Detecting the Coevolution of Biosequences—An Example of RNA Interaction Prediction

Chen-Hsiang Yeang*, Jeremy F. J. Darot{dagger}, Harry F. Noller{ddagger} and David Haussler§

* Simons Center for Systems Biology, Institute for Advanced Study, Princeton, New Jersey
{dagger} EMBL, European Bioinformatics Institute, Cambridge, England, United Kingdom
{ddagger} Center for Molecular Biology of RNA and Department of Molecular, Cell, and Developmental Biology, University of California at Santa Cruz
§ Center for Biomolecular Science and Engineering, University of California at Santa Cruz

E-mail: chyeang{at}soe.ucsc.edu.

Accepted for publication July 12, 2007.

A probabilistic graphical model is proposed in order to detect the coevolution between different sites in biological sequences.
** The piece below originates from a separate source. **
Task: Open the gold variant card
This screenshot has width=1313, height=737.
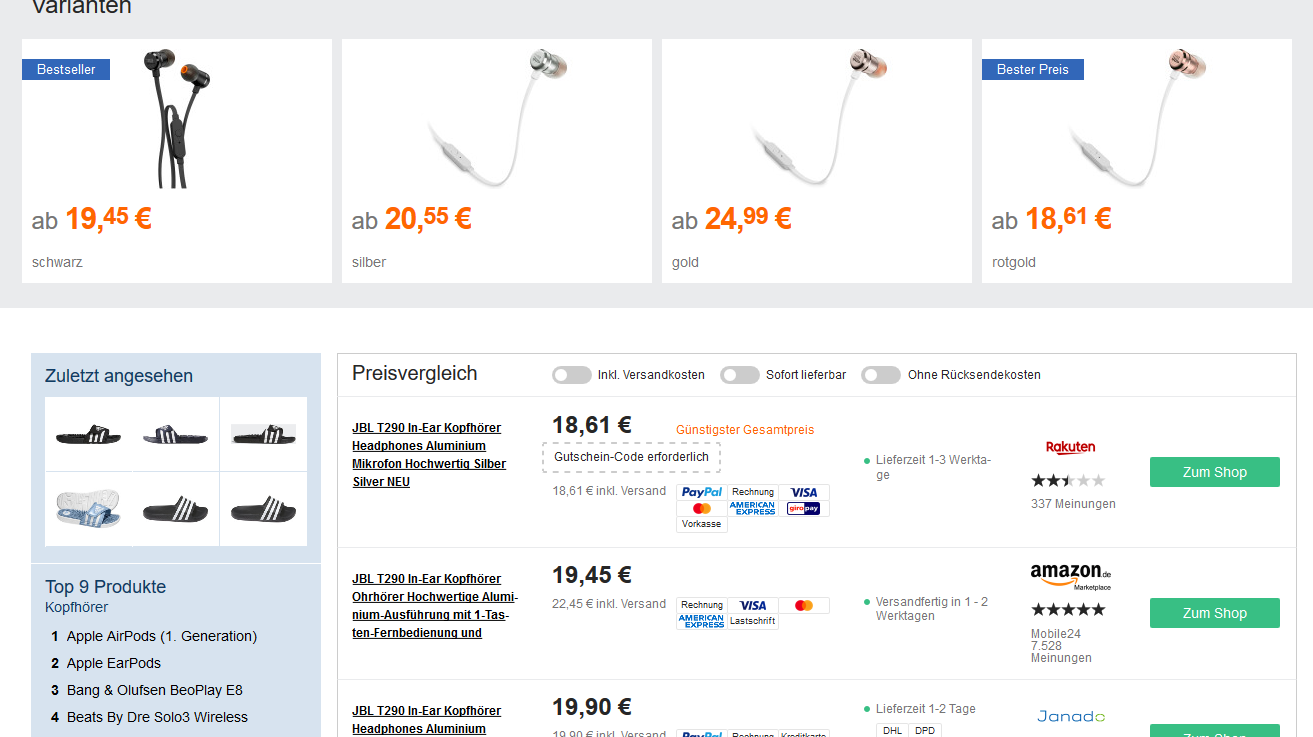Action: [816, 160]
The model extends the continuous-time Markov process of sequence substitution for single nucleic or amino acids and imposes general constraints regarding simultaneous changes on the substitution rate matrix. Given a multiple sequence alignment for each molecule of interest and a phylogenetic tree, the model can predict potential interactions within or between nucleic acids and proteins. Initial validation of the model is carried out using tRNA and 16S rRNA sequence data. The model accurately identifies the secondary interactions of tRNA as well as several known tertiary interactions. In addition, results on 16S rRNA data indicate this general and simple coevolutionary model outperforms several other parametric and nonparametric methods in predicting secondary interactions. Furthermore, the majority of the putative predictions exhibit either direct contact or proximity of the nucleotide pairs in the 3-dimensional structure of the Thermus thermophilus ribosomal small subunit. The results on RNA data suggest a general model of coevolution might be applied to other types of interactions between protein, DNA, and RNA molecules.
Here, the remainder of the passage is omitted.